1. ## 2 Trigonometric Equations

I have next week an exam and I don't know how to solve the following 2 equations. If anyone knows how to solve them, please, help me.

sin2(4x) – sin2(2x) = 0
cos(2x) = cos(x) – sin(x)

The teacher gave me the solutions but I don't know how to get them. Here are the solutions:

2. I'll handle the 1st question,
$\displaystyle sin^2(4x)-sin^2(2x)=0$

$\displaystyle (2sin2xcos2x)^2=(2sinxcosx)^2$

$\displaystyle sin2xcos2x=sinxcosx$

$\displaystyle 2sinxcosx(cos^2x-sin^2x)=sinxcosx$

$\displaystyle cos^2x-sin^2x=\frac{1}{2}$

$\displaystyle 2cos^2x-1=\frac{1}{2}$

$\displaystyle cos^2x=\frac{3}{4}$

$\displaystyle cosx=\pm{\frac{\sqrt{3}}{2}}$

Values of x that satisfy this equation are $\displaystyle x=\frac{\pi}{6}$ and $\displaystyle x=\frac{5\pi}{6}$. And as the $\displaystyle cos(x)$ function is periodic, as a consequence all integer multiples of those functions are your solution.
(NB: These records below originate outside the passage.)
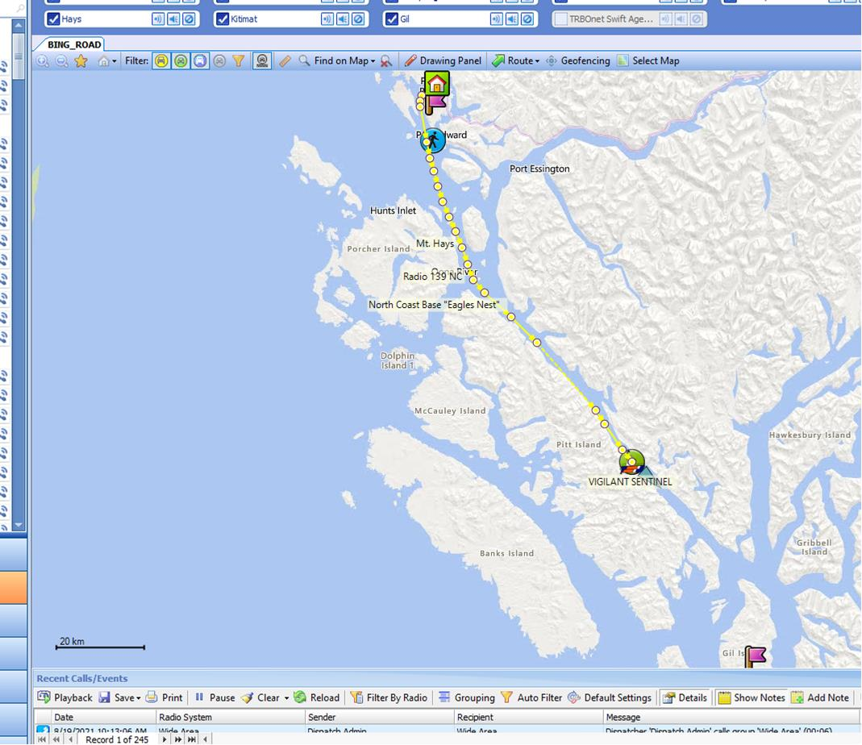Click the favorites star icon
Screen dimensions: 862x745
point(81,60)
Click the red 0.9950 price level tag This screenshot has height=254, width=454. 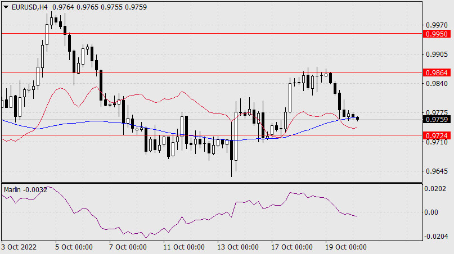tap(437, 34)
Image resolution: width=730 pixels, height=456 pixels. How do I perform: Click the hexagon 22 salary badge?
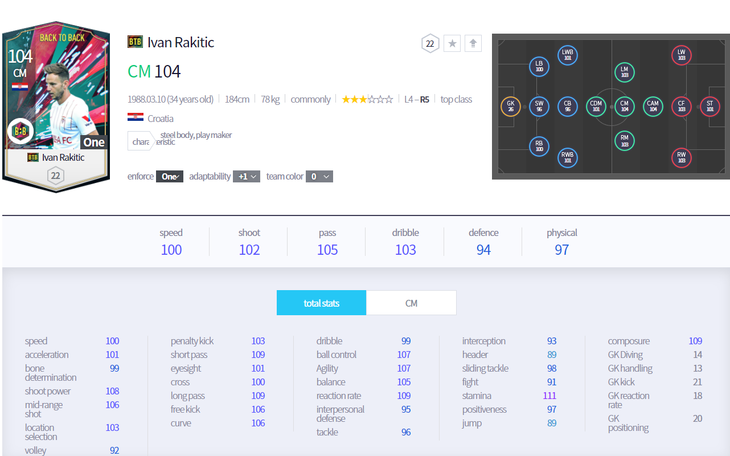430,43
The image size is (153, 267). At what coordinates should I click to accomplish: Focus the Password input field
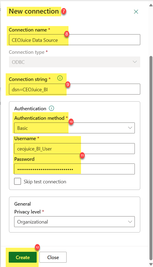coord(74,169)
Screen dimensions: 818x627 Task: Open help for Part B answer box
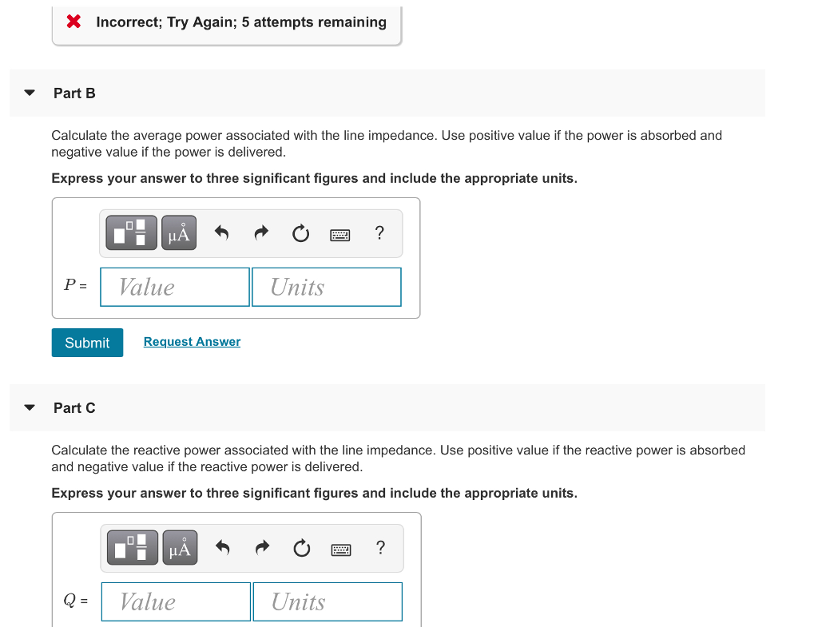coord(379,232)
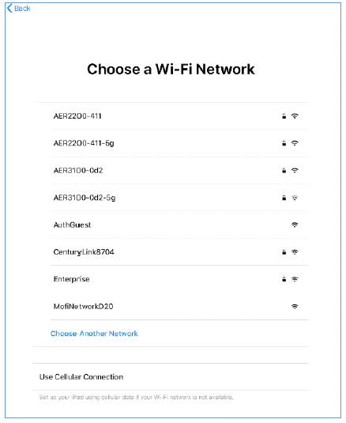Viewport: 346px width, 423px height.
Task: Select the CenturyLink8704 network
Action: pyautogui.click(x=179, y=252)

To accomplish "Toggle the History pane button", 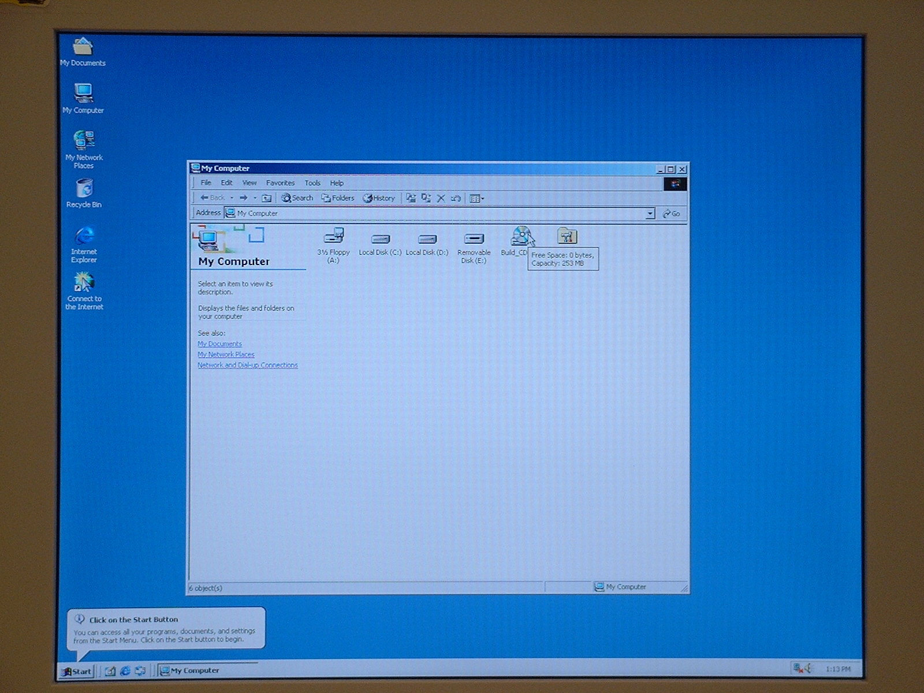I will (x=379, y=198).
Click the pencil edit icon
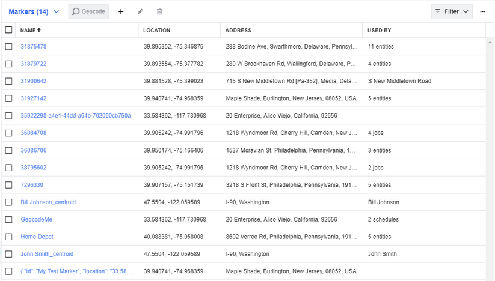 pyautogui.click(x=140, y=11)
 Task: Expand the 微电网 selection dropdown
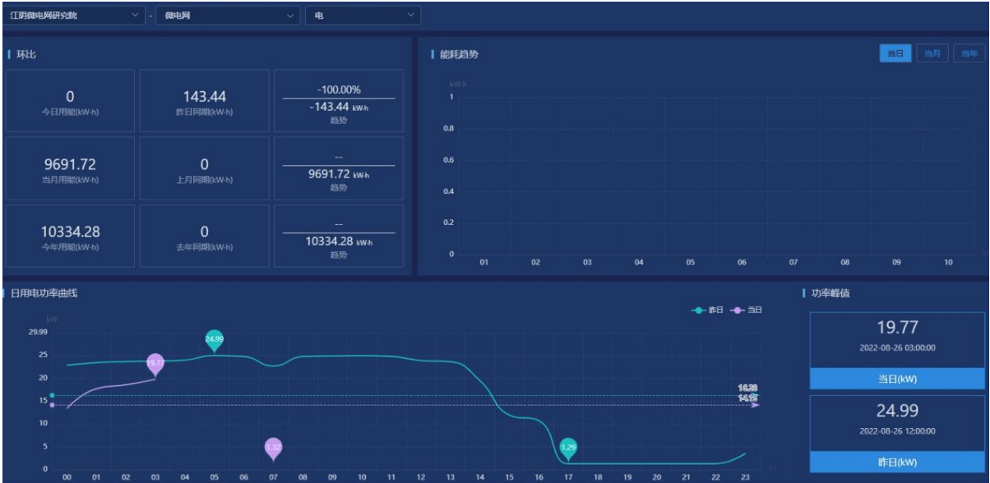[228, 16]
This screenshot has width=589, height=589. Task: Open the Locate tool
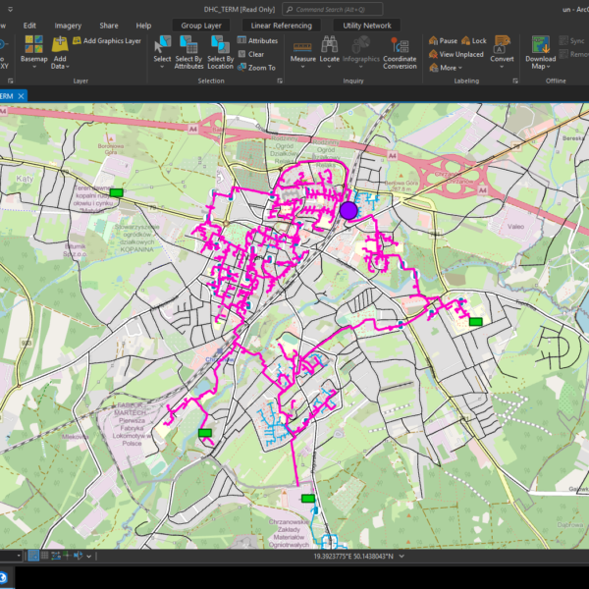(x=329, y=49)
3. Here's a solution to the second one.

I've doublechecked this and am pretty sure I haven't made any errors.

However, the answers your teacher gave you don't work when I plug them in.
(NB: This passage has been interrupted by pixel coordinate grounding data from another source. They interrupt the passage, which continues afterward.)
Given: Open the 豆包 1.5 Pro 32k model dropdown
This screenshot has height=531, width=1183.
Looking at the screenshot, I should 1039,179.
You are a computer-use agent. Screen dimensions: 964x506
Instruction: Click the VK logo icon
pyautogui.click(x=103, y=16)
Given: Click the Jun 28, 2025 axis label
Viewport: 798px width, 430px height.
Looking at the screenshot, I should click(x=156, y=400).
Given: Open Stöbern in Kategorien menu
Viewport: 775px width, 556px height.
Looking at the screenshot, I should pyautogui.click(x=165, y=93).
$\displaystyle \cos{2x}=\cos{x}-\sin{x}$

$\displaystyle 1-2\sin^2{x}=\cos{x}-\sin{x}$

$\displaystyle (1-2\sin^2{x})^2=(\cos{x}-\sin{x})^2$

$\displaystyle 1-4\sin^2{x}+4\sin^4{x}=1-2\cos{x}\sin{x}$

$\displaystyle 4\sin^4{x}-4\sin^2{x}=-2\cos{x}\sin{x}$

$\displaystyle 4\sin^2{x}(\sin^2{x}-1)=-2\cos{x}\sin{x}$

$\displaystyle 4\sin^2{x}(-\cos^2{x})=-2\cos{x}\sin{x}$

$\displaystyle -4\sin^2{x}\cos^2{x}=-2\cos{x}\sin{x}$

$\displaystyle 2\sin{x}\cos{x}=1$

$\displaystyle \sin{2x}=1$

$\displaystyle x=\frac{\pi}{4}$ and $\displaystyle x=\frac{\pi}{4}+\pi$ satisfy this equation.